Dünyaya dair ne biliyoruz?
Yok, yanlış sordum...
Dünyaya dair ne zannediyoruz?
Sokakta yürüyen her insanın kalbinde taşıdığı düş. Bir ev, bir araba, bir yazlık, bir yatırım daha… “Köşe dönmek” tabiri artık dilimizde değil, damarlarımızda dolaşıyor. Çünkü insan, toprağı değil, toprağın üstünü seviyor. İnsan, göğe bakmayı değil, binanın kaç katlı olduğunu hesaplamayı öğreniyor.
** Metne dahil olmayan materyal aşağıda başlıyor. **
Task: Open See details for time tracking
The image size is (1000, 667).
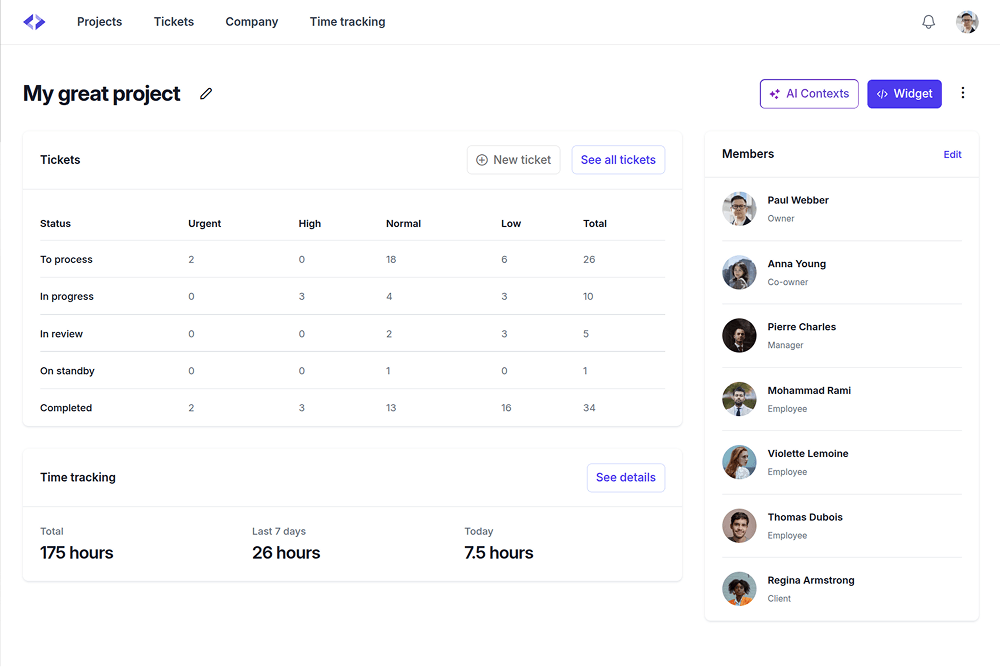Action: point(625,478)
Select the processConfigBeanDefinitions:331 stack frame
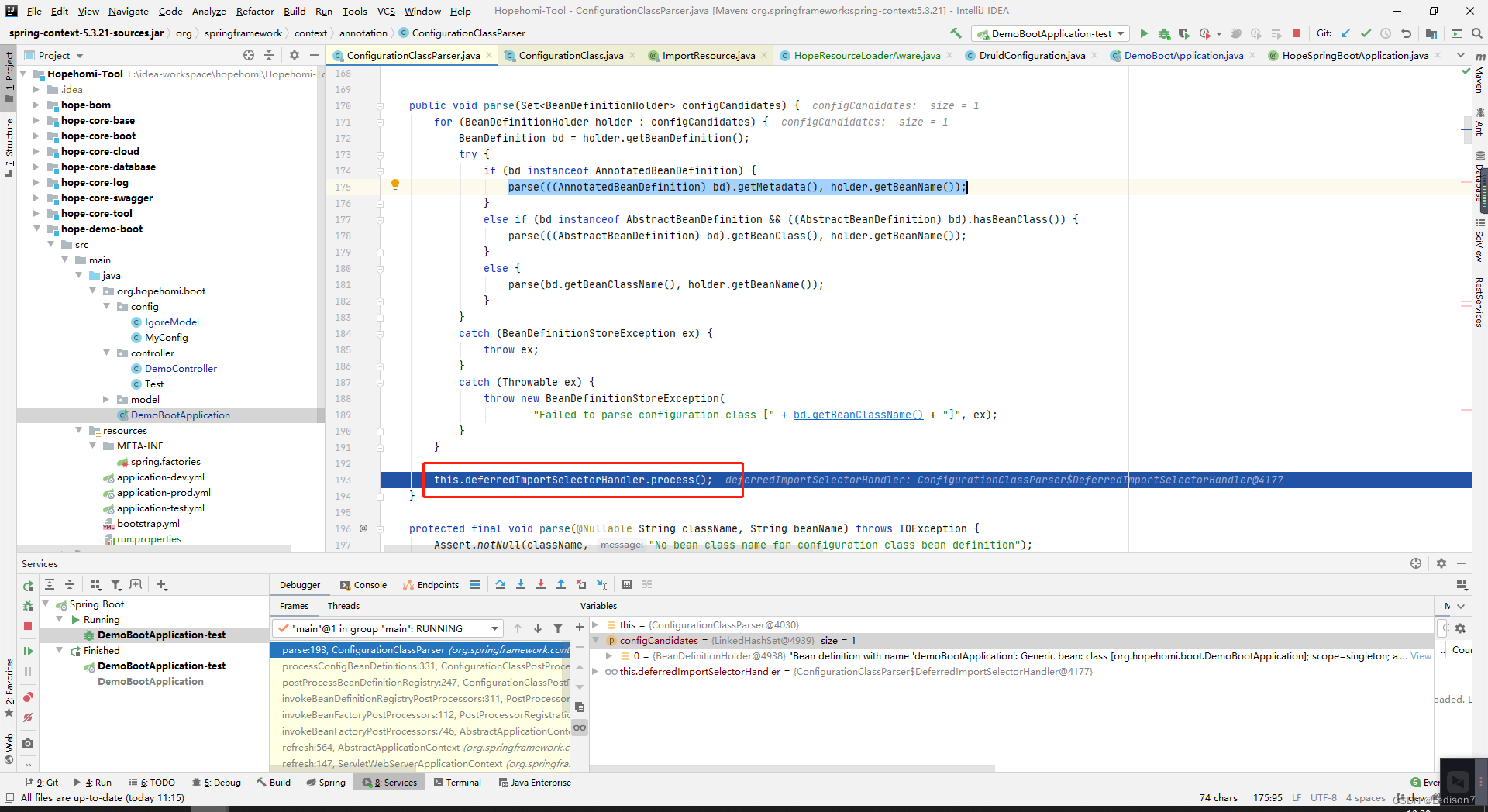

Ve her hesap, insanı biraz daha eksiltiyor.
Oysa bir adam vardı…
Ne evi vardı, ne de eşyası.
Ne banka hesabı, ne de zimmetine geçirilmiş mülkler…
Bir hırkası vardı, bir de sevdası.
Yunus diyor ki:
“Mal sahibi, mülk sahibi / Hani bunun ilk sahibi?”
“Mal da yalan, mülk de yalan / Var biraz da sen oyalan.”
Bu dizeleri bugün bir reklam panosuna assak, herkes başını çevirir. Çünkü hakikat artık göze batıyor. İnsan, kendini kandırmakla meşgul. Biriktiriyor, yığıyor, saklıyor. Oysa biriktirdiği her şey, kendi yokluğunun delili.
Yunus Emre bir çağrıydı.
Dünyayı terk etmek değil, dünyanın bizden ne çaldığını hatırlatmaktı derdi.
Çünkü onun gözünde dünya, bir han. Gelinir, oturulur, bir çorba içilir, bir söz söylenir ve gidilir.
Ama biz bu hana tapıyoruz.
Kapılarını kilitliyoruz, camlarını süslüyoruz, temellerine egolarımızı döküyoruz.
Ali Şeriati bir yerde şöyle der:
“İnsan eşyaya taptığı an özgürlüğünü kaybeder.”
Yunus da aynı şeyi söyler, ama başka bir dille:
“Sen sana ne sanırsan, ayruğa da onu san.”
Yani kendini ne zannediyorsan, başkasına da öyle davran.
Ama bugünün insanı kendini biriktirdiğiyle ölçüyor.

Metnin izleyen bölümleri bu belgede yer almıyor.